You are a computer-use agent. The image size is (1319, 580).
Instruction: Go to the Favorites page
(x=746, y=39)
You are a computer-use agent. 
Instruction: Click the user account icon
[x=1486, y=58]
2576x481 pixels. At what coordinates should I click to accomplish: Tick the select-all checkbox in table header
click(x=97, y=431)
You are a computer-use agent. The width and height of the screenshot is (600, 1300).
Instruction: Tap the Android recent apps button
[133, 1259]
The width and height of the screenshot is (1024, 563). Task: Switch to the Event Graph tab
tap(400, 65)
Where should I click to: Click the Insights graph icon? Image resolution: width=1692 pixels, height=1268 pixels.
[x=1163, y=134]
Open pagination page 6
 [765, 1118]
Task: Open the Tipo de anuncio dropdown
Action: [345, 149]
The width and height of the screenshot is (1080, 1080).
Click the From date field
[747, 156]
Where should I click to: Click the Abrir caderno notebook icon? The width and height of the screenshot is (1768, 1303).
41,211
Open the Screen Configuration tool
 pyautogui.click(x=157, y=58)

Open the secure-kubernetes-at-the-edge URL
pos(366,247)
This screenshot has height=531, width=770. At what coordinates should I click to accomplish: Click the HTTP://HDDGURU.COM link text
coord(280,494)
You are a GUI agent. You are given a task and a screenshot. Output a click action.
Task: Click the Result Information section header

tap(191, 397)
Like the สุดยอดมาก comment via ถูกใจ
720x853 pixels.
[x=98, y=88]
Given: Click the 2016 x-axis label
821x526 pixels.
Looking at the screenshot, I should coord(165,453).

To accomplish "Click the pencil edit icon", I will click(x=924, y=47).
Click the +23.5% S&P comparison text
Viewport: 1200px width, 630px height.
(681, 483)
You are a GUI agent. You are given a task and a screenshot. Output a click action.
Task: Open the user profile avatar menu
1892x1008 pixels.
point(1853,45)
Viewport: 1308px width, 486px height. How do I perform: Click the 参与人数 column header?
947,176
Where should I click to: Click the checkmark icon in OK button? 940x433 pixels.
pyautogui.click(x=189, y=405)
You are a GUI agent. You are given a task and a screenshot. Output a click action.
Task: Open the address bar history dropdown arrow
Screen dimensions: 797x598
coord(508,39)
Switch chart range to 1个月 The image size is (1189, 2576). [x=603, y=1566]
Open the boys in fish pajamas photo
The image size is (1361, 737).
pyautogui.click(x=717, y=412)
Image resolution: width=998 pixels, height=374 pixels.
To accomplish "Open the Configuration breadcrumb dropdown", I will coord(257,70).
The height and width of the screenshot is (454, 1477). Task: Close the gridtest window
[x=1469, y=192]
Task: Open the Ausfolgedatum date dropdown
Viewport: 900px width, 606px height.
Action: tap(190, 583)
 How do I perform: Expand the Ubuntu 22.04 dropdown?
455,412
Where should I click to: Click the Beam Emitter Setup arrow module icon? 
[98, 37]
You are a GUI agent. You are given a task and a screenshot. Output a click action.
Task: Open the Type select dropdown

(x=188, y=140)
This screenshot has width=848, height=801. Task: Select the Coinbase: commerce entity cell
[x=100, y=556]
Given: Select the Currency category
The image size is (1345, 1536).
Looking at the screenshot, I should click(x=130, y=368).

===============

WHAT NEEDS TO BE DONE:
Repeat the listing above line by line, exactly as written.

FINISHED EXERCISE:
You are a computer-use agent. The image size is (1319, 580).
Instruction: Go to the Favorites page
(x=746, y=39)
You are a computer-use agent. 
Instruction: Click the user account icon
[x=1486, y=58]
2576x481 pixels. At what coordinates should I click to accomplish: Tick the select-all checkbox in table header
click(x=97, y=431)
You are a computer-use agent. The width and height of the screenshot is (600, 1300).
Instruction: Tap the Android recent apps button
[133, 1259]
The width and height of the screenshot is (1024, 563). Task: Switch to the Event Graph tab
tap(400, 65)
Where should I click to: Click the Insights graph icon? Image resolution: width=1692 pixels, height=1268 pixels.
[x=1163, y=134]
Open pagination page 6
 [765, 1118]
Task: Open the Tipo de anuncio dropdown
Action: [345, 149]
The width and height of the screenshot is (1080, 1080).
Click the From date field
[747, 156]
Where should I click to: Click the Abrir caderno notebook icon? The width and height of the screenshot is (1768, 1303).
41,211
Open the Screen Configuration tool
 pyautogui.click(x=157, y=58)

Open the secure-kubernetes-at-the-edge URL
pos(366,247)
This screenshot has height=531, width=770. At what coordinates should I click to accomplish: Click the HTTP://HDDGURU.COM link text
coord(280,494)
You are a GUI agent. You are given a task and a screenshot. Output a click action.
Task: Click the Result Information section header

tap(191, 397)
Like the สุดยอดมาก comment via ถูกใจ
720x853 pixels.
[x=98, y=88]
Given: Click the 2016 x-axis label
821x526 pixels.
Looking at the screenshot, I should coord(165,453).

To accomplish "Click the pencil edit icon", I will click(x=924, y=47).
Click the +23.5% S&P comparison text
Viewport: 1200px width, 630px height.
(681, 483)
You are a GUI agent. You are given a task and a screenshot. Output a click action.
Task: Open the user profile avatar menu
1892x1008 pixels.
point(1853,45)
Viewport: 1308px width, 486px height. How do I perform: Click the 参与人数 column header?
947,176
Where should I click to: Click the checkmark icon in OK button? 940x433 pixels.
pyautogui.click(x=189, y=405)
You are a GUI agent. You are given a task and a screenshot. Output a click action.
Task: Open the address bar history dropdown arrow
Screen dimensions: 797x598
coord(508,39)
Switch chart range to 1个月 The image size is (1189, 2576). [x=603, y=1566]
Open the boys in fish pajamas photo
The image size is (1361, 737).
pyautogui.click(x=717, y=412)
Image resolution: width=998 pixels, height=374 pixels.
To accomplish "Open the Configuration breadcrumb dropdown", I will coord(257,70).
The height and width of the screenshot is (454, 1477). Task: Close the gridtest window
[x=1469, y=192]
Task: Open the Ausfolgedatum date dropdown
Viewport: 900px width, 606px height.
Action: tap(190, 583)
 How do I perform: Expand the Ubuntu 22.04 dropdown?
455,412
Where should I click to: Click the Beam Emitter Setup arrow module icon? 
[98, 37]
You are a GUI agent. You are given a task and a screenshot. Output a click action.
Task: Open the Type select dropdown

(x=188, y=140)
This screenshot has width=848, height=801. Task: Select the Coinbase: commerce entity cell
[x=100, y=556]
Given: Select the Currency category
The image size is (1345, 1536).
Looking at the screenshot, I should click(x=130, y=368).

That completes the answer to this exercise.